Yankees fans were one vote short in 2020 of celebrating unanimous Baseball Hall of Fame elections in consecutive years, with Derek Jeter losing the support of a singular writer after Mariano Rivera broke the mold and entered unabated in ’19.

But if one former Hall voter who cast a ballot in that election had his way, Rivera would be trudging into the doors of Cooperstown just shy of unanimity, too.

Luckily, it doesn’t work that way. And this man is no longer a member of the Hall of Fame’s voting class! Funny how having unreasonable standards sometimes disqualifies you from sharing them in any meaningful way.

Jerry Green of the Detroit News announced in a column this week that he’d lost his privilege to vote in the upcoming Hall election, and took that opportunity to also announce that he’d rescind the 2019 vote he’d cast for Rivera if he could. Why? Politics? Self-loathing? No, no. It was motivated by learning Rivera had been elected unanimously, something that should not happen, per Green, if you’ve failed twice in your life.

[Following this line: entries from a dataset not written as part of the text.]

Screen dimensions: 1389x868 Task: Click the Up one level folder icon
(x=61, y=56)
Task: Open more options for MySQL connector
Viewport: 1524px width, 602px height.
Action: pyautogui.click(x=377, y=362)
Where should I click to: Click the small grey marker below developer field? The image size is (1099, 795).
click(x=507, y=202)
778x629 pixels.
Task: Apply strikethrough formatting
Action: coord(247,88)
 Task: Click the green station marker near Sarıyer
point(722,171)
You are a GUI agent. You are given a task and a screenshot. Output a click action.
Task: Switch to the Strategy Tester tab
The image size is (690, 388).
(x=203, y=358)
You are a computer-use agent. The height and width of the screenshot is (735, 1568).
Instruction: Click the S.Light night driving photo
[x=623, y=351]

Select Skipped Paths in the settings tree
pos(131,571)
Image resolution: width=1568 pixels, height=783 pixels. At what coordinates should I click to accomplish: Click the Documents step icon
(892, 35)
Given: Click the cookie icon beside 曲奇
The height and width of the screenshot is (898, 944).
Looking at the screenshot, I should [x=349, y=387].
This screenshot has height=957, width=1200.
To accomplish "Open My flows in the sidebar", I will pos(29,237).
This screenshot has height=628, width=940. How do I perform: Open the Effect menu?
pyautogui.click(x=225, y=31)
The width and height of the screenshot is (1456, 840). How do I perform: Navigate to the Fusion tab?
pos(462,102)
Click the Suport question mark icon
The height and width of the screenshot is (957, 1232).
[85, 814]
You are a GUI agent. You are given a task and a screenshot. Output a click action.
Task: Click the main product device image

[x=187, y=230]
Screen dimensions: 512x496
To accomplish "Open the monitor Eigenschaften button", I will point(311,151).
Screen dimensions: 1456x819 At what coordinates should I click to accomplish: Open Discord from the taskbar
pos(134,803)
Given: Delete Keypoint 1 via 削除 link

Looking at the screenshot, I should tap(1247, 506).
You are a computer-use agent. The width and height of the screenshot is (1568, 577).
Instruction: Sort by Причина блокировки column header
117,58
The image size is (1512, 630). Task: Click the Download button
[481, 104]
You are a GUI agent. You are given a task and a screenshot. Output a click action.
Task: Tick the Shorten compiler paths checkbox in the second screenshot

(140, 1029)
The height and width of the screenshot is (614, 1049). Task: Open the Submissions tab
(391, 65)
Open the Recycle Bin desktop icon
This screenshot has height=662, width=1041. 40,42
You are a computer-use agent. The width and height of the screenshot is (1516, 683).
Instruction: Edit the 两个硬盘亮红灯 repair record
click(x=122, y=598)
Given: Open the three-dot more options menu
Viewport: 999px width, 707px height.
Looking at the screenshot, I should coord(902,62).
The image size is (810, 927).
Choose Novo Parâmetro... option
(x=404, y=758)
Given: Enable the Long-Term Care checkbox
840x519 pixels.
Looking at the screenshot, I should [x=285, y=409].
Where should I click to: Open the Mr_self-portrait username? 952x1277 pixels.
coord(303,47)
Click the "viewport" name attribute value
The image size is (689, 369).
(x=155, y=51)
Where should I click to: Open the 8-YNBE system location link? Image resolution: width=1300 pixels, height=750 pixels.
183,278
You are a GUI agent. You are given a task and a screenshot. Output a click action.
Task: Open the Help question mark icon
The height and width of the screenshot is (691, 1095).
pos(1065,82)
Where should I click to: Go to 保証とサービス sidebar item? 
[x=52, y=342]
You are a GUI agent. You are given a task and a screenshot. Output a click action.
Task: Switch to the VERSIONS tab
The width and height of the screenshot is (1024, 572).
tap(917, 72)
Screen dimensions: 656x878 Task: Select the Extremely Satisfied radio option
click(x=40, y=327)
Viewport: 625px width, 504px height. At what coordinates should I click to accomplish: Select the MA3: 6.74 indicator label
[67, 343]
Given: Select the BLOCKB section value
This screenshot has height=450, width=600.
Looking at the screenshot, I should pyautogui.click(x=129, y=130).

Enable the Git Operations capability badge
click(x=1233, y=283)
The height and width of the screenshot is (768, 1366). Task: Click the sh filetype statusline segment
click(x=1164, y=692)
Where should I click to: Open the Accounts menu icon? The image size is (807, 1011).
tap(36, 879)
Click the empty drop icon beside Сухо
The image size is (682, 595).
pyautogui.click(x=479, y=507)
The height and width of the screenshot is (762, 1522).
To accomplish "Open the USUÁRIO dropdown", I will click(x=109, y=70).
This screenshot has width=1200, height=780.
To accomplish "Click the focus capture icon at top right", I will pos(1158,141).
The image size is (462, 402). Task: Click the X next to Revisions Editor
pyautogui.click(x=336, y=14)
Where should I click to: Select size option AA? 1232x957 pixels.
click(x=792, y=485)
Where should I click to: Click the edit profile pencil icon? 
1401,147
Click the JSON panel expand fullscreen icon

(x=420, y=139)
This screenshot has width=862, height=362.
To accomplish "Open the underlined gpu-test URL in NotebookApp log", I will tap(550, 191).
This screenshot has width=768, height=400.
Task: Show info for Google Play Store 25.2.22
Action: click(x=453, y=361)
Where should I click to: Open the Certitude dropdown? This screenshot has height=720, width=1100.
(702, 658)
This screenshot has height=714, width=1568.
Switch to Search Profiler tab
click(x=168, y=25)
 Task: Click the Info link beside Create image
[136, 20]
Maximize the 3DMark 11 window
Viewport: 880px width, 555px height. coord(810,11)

Perfect. Got it. So the agreed-upon greatest closer in the history of the game, who secured every win asked of him during World Series runs in 1996, 1998, 1999, 2000, and 2009, should be penalized because the Yankees were in the postseason every year of his career (but one), leading to exactly two high-profile blown saves.

Nobody tell Jerry Green about Game 4 of the 1997 ALDS in Cleveland. He might want to kick Rivera out altogether.

Were those two blown saves devastating? Of course! One was Game 7 of the World Series! And one, at the time, had very little significance, but allowed the Red Sox to run train on the Yanks’ depleted pitching staff three more times. We wish they’d never happened! They haunt us! Mariano Rivera is still a deserving unanimous Hall of Famer, as are many other players who were slighted for similarly nonsensical reasons over the years.

But hey, it can happen to anyone. Ever read Hall of Famer Max Carey’s take on Babe Ruth, of all people? Yikes.

It can happen to even the game’s greatest of the great.

But let this be a lesson to all the kids out there: If you screw up even once, Jerry Green is coming for you.